[Start of Attachment]

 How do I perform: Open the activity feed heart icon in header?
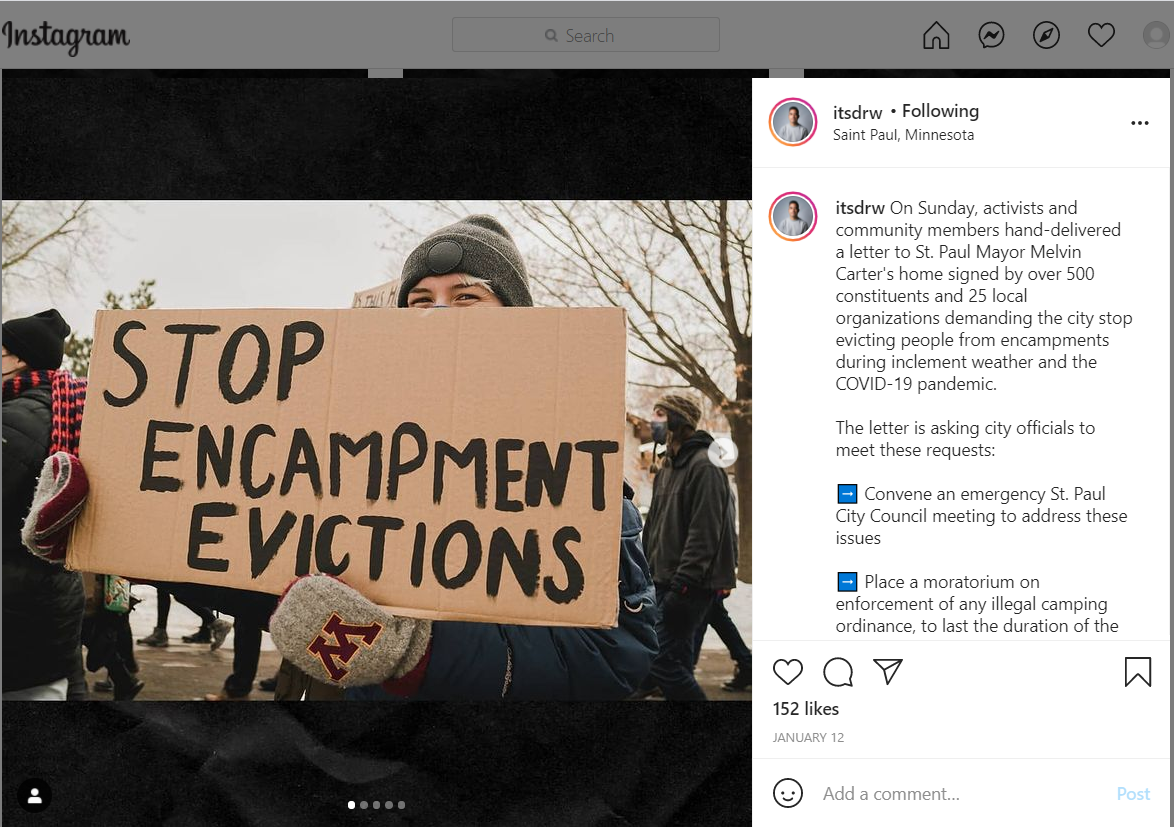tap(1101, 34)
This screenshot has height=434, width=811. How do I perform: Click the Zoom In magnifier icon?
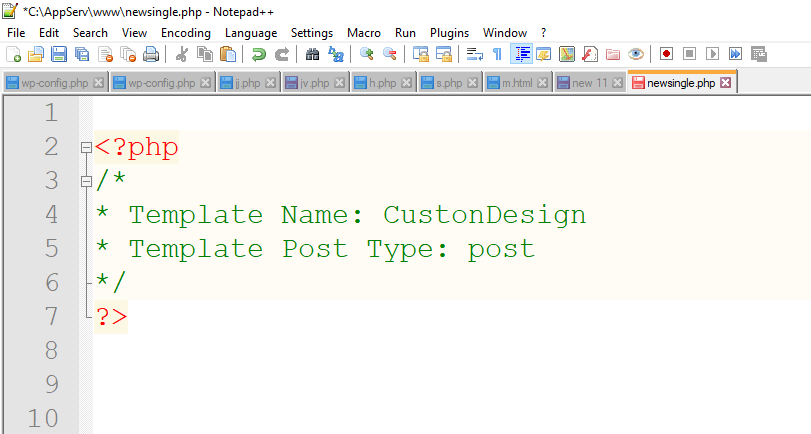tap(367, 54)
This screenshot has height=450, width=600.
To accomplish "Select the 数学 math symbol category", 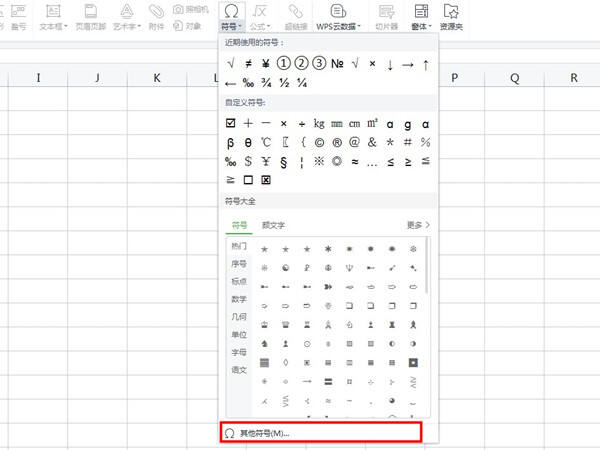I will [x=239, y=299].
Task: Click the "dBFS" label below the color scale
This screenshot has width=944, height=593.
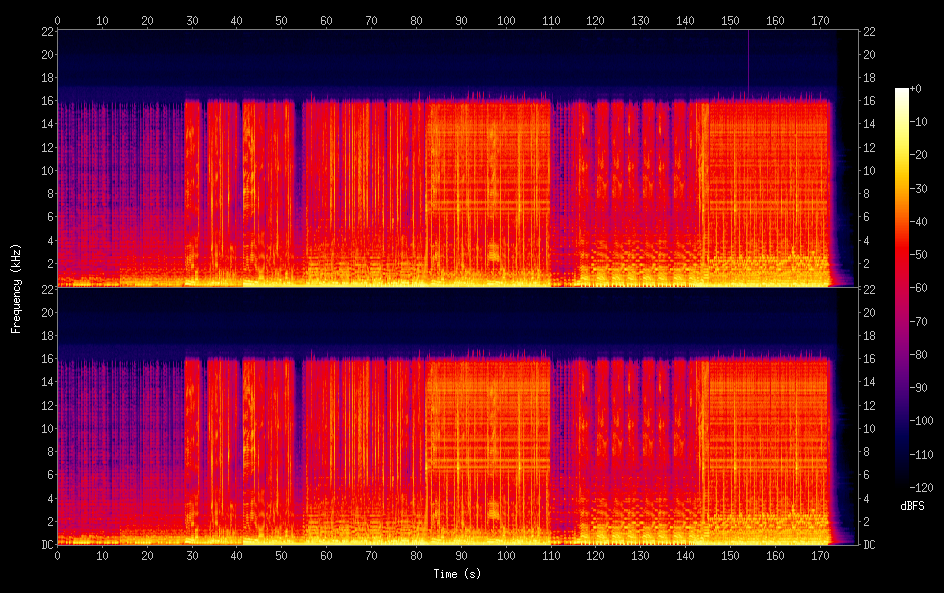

[End of Attachment]

**Task brief:**
Would you please print only the lines running from the one with "Task: Click the" to the final line of the entries above, exactly as written and without pictures?

**Final answer:**
Task: Click the "dBFS" label below the color scale
This screenshot has width=944, height=593.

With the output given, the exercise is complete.